ReaL-TG-4B achieves strong results, outperforming models with larger parameter counts (including GPT-5 mini and Llama 3.3-70B) on tasks over both seen (wiki, subreddit, coin, flight) and unseen (uci, enron) temporal graph datasets. For example, on the “wiki” dataset, it attains an MRR of 0.824, exceeding the scores of all baseline models of greater or equal scale.

Model	Params	Wiki MRR
ReaL-TG-4B	4B	0.824
Llama3.3-70B	70B	<0.8
GPT-5 mini	?	<0.8

This empirical advantage holds on both direct forecasting and structured reasoning evaluation metrics.

5. Real-World Applications

ReaL-TG-4B is specifically designed for deployment in environments requiring explainable inference about dynamic, temporally-evolving relational structures.

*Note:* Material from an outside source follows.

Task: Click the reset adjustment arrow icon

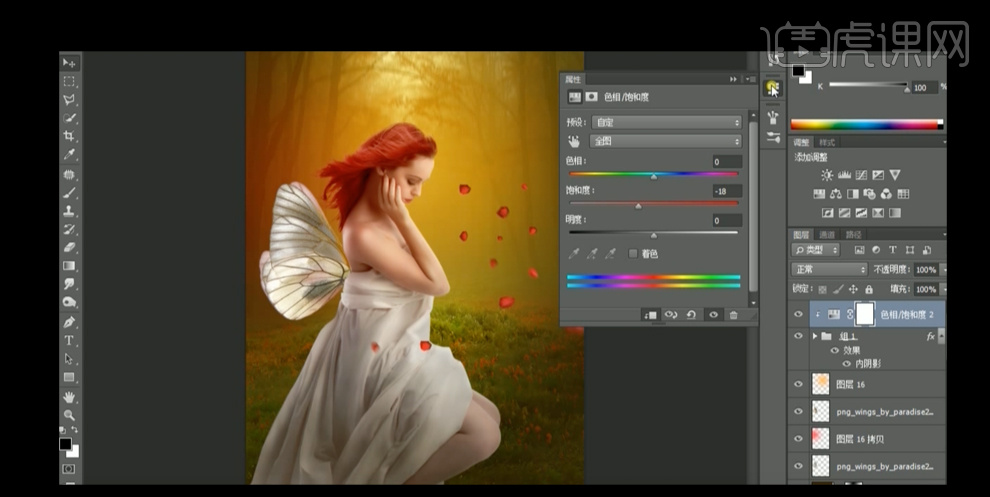Action: [x=691, y=315]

Representative applications include:

• Recommendation systems: Where user-item link prediction and generation of model-justified recommendations enhances transparency and user trust.
• Fraud detection/financial analysis: Application to transaction networks, identifying anomalous or suspicious links with traceable explanations.
• Social network analysis: Facilitates discovery and exploration of dynamic communities, while rationalizing forecasts of social interactions.

The model’s generalization to unseen graphs, combined with its built-in reasoning trace, advocates its use in high-stakes or safety-critical domains where interpretable AI is mandated.

6. Broader Impact and Significance

ReaL-TG-4B demonstrates that outcome-driven reinforcement learning can surface both high quality predictions and explainable, human-auditable reasoning in LLM-based temporal graph forecasting tasks. Its framework is applicable to any scenario in which dynamic interactions require not only accurate prediction but interpretable rationale. By providing methods and evaluation protocols for LLM-generated reasoning in complex structured domains, it sets a precedent for scalable, explainable, and generalizable reasoning in dynamic graph analysis (Ding et al., 31 Aug 2025).

A plausible implication is that further advances in outcome-based RL frameworks and context selection methods could enable even smaller models to rival much larger LLMs—potentially with enhanced faithfulness and logical consistency—across a broader spectrum of relational reasoning problems.